WHAT YOU HAVE TO DO ▸ Each record must be repeated exactly as it stands.

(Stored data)
#####

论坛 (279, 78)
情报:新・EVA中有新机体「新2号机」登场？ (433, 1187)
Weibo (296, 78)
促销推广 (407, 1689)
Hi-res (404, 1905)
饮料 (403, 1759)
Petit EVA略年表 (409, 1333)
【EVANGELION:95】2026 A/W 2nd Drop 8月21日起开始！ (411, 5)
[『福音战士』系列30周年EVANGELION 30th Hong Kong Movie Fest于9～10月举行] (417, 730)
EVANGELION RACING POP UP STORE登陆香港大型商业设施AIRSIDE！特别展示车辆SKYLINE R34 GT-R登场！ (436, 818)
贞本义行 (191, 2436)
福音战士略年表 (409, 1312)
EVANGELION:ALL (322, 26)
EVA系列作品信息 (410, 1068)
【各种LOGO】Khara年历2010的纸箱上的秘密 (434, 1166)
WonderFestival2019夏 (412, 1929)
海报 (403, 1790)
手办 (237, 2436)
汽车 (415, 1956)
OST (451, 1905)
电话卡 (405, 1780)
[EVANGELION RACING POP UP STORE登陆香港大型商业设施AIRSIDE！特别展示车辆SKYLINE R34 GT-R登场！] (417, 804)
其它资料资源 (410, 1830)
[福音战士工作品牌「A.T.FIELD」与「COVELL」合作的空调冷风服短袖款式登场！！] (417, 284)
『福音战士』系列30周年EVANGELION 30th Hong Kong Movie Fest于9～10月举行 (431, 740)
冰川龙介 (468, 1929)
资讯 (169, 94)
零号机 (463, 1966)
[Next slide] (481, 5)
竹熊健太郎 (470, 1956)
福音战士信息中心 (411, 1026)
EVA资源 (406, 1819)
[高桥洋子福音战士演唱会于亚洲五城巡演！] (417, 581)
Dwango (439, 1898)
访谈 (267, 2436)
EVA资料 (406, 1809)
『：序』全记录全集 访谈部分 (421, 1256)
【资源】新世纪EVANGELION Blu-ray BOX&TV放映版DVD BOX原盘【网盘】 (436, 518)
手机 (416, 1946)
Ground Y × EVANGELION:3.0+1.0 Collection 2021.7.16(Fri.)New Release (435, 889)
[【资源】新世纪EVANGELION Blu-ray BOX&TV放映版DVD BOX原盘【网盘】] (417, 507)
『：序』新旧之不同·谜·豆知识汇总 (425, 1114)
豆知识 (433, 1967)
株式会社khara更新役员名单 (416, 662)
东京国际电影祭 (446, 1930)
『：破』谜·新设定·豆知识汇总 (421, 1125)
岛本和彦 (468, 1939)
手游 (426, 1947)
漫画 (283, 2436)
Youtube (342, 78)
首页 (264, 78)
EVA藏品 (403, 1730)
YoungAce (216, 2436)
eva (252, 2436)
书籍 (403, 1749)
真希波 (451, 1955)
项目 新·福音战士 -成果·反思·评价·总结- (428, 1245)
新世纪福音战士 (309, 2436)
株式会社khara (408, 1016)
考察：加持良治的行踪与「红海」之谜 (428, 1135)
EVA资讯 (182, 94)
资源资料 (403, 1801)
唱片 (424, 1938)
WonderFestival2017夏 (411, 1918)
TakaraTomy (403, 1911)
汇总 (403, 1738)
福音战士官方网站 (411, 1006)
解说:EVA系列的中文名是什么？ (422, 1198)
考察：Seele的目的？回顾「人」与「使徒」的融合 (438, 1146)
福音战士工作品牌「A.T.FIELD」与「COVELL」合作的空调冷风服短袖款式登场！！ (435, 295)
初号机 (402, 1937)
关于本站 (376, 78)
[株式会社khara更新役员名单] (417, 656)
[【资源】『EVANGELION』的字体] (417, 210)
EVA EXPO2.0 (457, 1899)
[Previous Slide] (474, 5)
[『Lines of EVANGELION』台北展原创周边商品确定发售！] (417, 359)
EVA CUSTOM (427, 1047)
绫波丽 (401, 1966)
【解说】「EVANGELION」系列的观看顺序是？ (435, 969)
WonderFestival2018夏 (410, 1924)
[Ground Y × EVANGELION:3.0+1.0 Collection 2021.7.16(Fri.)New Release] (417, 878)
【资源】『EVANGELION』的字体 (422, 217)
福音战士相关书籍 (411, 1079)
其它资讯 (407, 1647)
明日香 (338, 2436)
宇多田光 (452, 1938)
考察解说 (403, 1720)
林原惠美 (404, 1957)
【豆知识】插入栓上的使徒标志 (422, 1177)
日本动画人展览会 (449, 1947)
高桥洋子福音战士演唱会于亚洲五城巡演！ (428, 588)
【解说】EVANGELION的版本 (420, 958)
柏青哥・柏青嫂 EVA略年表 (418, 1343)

#####

EXERCISE SOLUTION ▸
论坛 (279, 78)
情报:新・EVA中有新机体「新2号机」登场？ (433, 1187)
Weibo (296, 78)
促销推广 (407, 1689)
Hi-res (404, 1905)
饮料 (403, 1759)
Petit EVA略年表 (409, 1333)
【EVANGELION:95】2026 A/W 2nd Drop 8月21日起开始！ (411, 5)
[『福音战士』系列30周年EVANGELION 30th Hong Kong Movie Fest于9～10月举行] (417, 730)
EVANGELION RACING POP UP STORE登陆香港大型商业设施AIRSIDE！特别展示车辆SKYLINE R34 GT-R登场！ (436, 818)
贞本义行 (191, 2436)
福音战士略年表 (409, 1312)
EVANGELION:ALL (322, 26)
EVA系列作品信息 (410, 1068)
【各种LOGO】Khara年历2010的纸箱上的秘密 (434, 1166)
WonderFestival2019夏 (412, 1929)
海报 (403, 1790)
手办 (237, 2436)
汽车 (415, 1956)
OST (451, 1905)
电话卡 (405, 1780)
[EVANGELION RACING POP UP STORE登陆香港大型商业设施AIRSIDE！特别展示车辆SKYLINE R34 GT-R登场！] (417, 804)
其它资料资源 (410, 1830)
[福音战士工作品牌「A.T.FIELD」与「COVELL」合作的空调冷风服短袖款式登场！！] (417, 284)
『福音战士』系列30周年EVANGELION 30th Hong Kong Movie Fest于9～10月举行 (431, 740)
冰川龙介 (468, 1929)
资讯 (169, 94)
零号机 (463, 1966)
[Next slide] (481, 5)
竹熊健太郎 (470, 1956)
福音战士信息中心 (411, 1026)
EVA资源 (406, 1819)
[高桥洋子福音战士演唱会于亚洲五城巡演！] (417, 581)
Dwango (439, 1898)
访谈 (267, 2436)
EVA资料 (406, 1809)
『：序』全记录全集 访谈部分 (421, 1256)
【资源】新世纪EVANGELION Blu-ray BOX&TV放映版DVD BOX原盘【网盘】 (436, 518)
手机 (416, 1946)
Ground Y × EVANGELION:3.0+1.0 Collection 2021.7.16(Fri.)New Release (435, 889)
[【资源】新世纪EVANGELION Blu-ray BOX&TV放映版DVD BOX原盘【网盘】] (417, 507)
『：序』新旧之不同·谜·豆知识汇总 (425, 1114)
豆知识 (433, 1967)
株式会社khara更新役员名单 (416, 662)
东京国际电影祭 (446, 1930)
『：破』谜·新设定·豆知识汇总 (421, 1125)
岛本和彦 (468, 1939)
手游 (426, 1947)
漫画 (283, 2436)
Youtube (342, 78)
首页 (264, 78)
EVA藏品 (403, 1730)
YoungAce (216, 2436)
eva (252, 2436)
书籍 (403, 1749)
真希波 (451, 1955)
项目 新·福音战士 -成果·反思·评价·总结- (428, 1245)
新世纪福音战士 (309, 2436)
株式会社khara (408, 1016)
考察：加持良治的行踪与「红海」之谜 (428, 1135)
EVA资讯 (182, 94)
资源资料 (403, 1801)
唱片 (424, 1938)
WonderFestival2017夏 (411, 1918)
TakaraTomy (403, 1911)
汇总 (403, 1738)
福音战士官方网站 (411, 1006)
解说:EVA系列的中文名是什么？ (422, 1198)
考察：Seele的目的？回顾「人」与「使徒」的融合 (438, 1146)
福音战士工作品牌「A.T.FIELD」与「COVELL」合作的空调冷风服短袖款式登场！！ (435, 295)
初号机 (402, 1937)
关于本站 (376, 78)
[株式会社khara更新役员名单] (417, 656)
[【资源】『EVANGELION』的字体] (417, 210)
EVA EXPO2.0 (457, 1899)
[Previous Slide] (474, 5)
[『Lines of EVANGELION』台北展原创周边商品确定发售！] (417, 359)
EVA CUSTOM (427, 1047)
绫波丽 (401, 1966)
【解说】「EVANGELION」系列的观看顺序是？ (435, 969)
WonderFestival2018夏 (410, 1924)
[Ground Y × EVANGELION:3.0+1.0 Collection 2021.7.16(Fri.)New Release] (417, 878)
【资源】『EVANGELION』的字体 (422, 217)
福音战士相关书籍 (411, 1079)
其它资讯 (407, 1647)
明日香 (338, 2436)
宇多田光 (452, 1938)
考察解说 (403, 1720)
林原惠美 (404, 1957)
【豆知识】插入栓上的使徒标志 (422, 1177)
日本动画人展览会 (449, 1947)
高桥洋子福音战士演唱会于亚洲五城巡演！ (428, 588)
【解说】EVANGELION的版本 (420, 958)
柏青哥・柏青嫂 EVA略年表 (418, 1343)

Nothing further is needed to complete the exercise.